— Остановись, нельзя туда! — крикнул один из них.
— А что там? — спросил Неживой, слезая с коня.
Один из гайдамаков показал рукой. Неживой прислонился к тыну. Возле хлева, зацепившись свитой за колышек, висел гайдамак. Его руки свисали, как две палки, голова упала на грудь. Семену показалось, будто гайдамак шевельнул ногой, пытаясь достать землю.
— Он ещё живой, — Семен приготовился прыгнуть через тын, но один из гайдамаков удержал его за полу:
— Сядь, убьют!
Неживой хотел вырваться, и в тот же миг над головой тонко, словно оборванная струна, просвистела пуля. Семен сам не помнил, как очутился на земле, прижимаясь к тыну. Оба гайдамака лежали рядом.
— Ты не рвись, он не живой, две пули в голову всажены ему, — сказал один из них. — С чердака кто- то стреляет.
Семен выглянул в дырку — окна в доме были закрыты ставнями. Он понимал, что выскакивать напротив окон опасно — за ними мог стоять невидимый враг и выстрелить в щель.
— Вы от груши не пробовали зайти, там вон другая дверь?

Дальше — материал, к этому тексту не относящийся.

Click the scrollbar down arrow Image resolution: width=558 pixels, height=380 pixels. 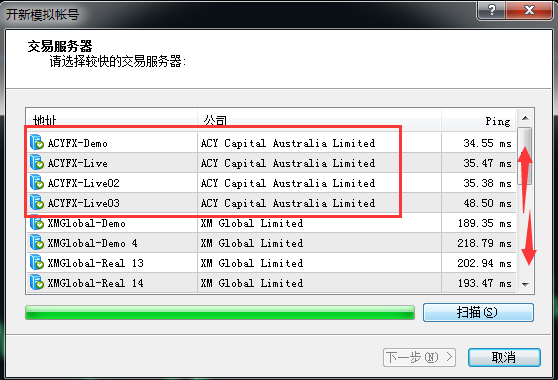[525, 284]
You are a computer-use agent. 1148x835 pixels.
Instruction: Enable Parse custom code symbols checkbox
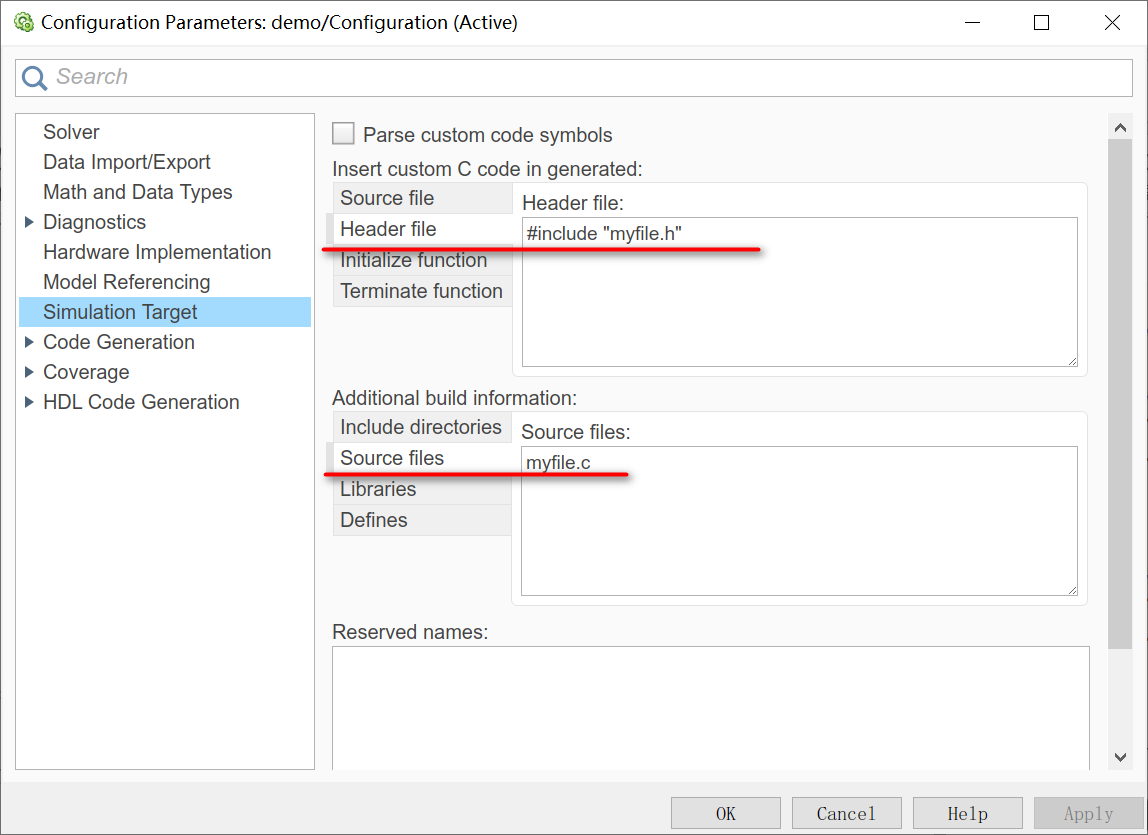click(344, 134)
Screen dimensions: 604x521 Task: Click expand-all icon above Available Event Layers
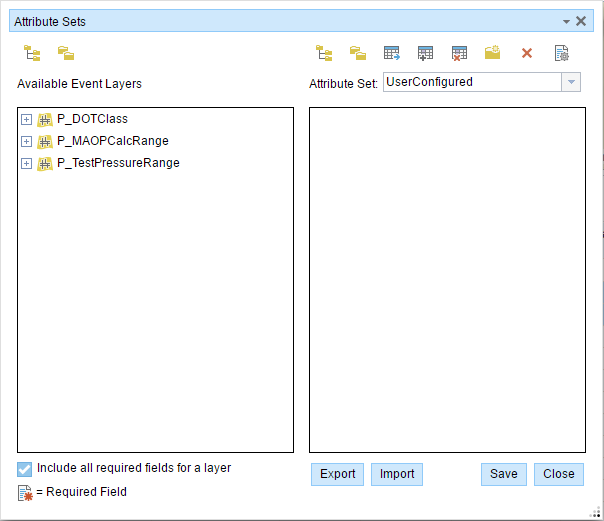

— Крепка. Стучали, стучали, а он сквозь нее бабахнул и мне свиту пробил, — показал гайдамак продырявленную полу.
Вдруг в хате что-то стукнуло, послышался тонкий крик.
— Это уже второй раз, слушайте, слушайте! — крикнул гайдамак.
Из хаты донесся крик громче первого. Потом что-то загрохотало, задняя дверь распахнулась настежь, и из нее выскочил юноша с взлохмаченными волосами, в разорванной сорочке. Он сделал несколько шагов и упал. Из двери выглянула голова, к задвижке потянулась рука. Это был Гершко. Но не успел он прикрыть дверь. Один из гайдамаков, почти не целясь, выстрелил из ружья, лавочник, словно готовясь к танцу, выставил одну ногу вперед и упал через порог. Неживой и гайдамаки бросились к хате. Гайдамаки вскочили в хату, а Неживой, присев на корточки, склонился над юношей. В нем он узнал того хлопца, который отводил ему коней.
Хлопец лежал, подобрав под себя руки; из ножевой раны в боку текла кровь. Семен перевернул юношу на спину, припал ухом к груди — он дышал. Из хаты, вытирая пот, вышел гайдамак.
— Ещё один там был, на чердаке в сенях сидел. А чердак не закрыт. Вижу — сено сыплется.
— Найди что-нибудь чистое, рушник или платок какой.
Неживой взял хлопца на руки и понес в хату. Он положил его на кровать, разрезал ножом сорочку, наскоро перевязал рушником рану.
— Беги позови бабу, такую, чтобы в лекарствах толк знала, — сказал Семен, убирая задвижку от ставней. Ставни упали за окном, и в окна хлынул широкий сноп света. Он протянулся через всю хату вплоть до самых сеней. Около дверей, как бы заглядывая в хату, лежал какой-то человек.
— Это тот другой, что на чердаке сидел, — сказал гайдамак.
Неживой подошел к убитому, взглянул в лицо
— О, да это же Зозуля, земляк мой! Вот куда он из села убежал. Давно по нему веревка плакала.
— Пить, — тихо попросил хлопец.
Семен кинулся к ведру, но гайдамак уже нес в кувшине воду.
— Попьешь — оно и полегче станет. Потом баба придет с травами, — говорил он, поднося кружку. — Молодец хлопчик, это ж он нам дверь открыл.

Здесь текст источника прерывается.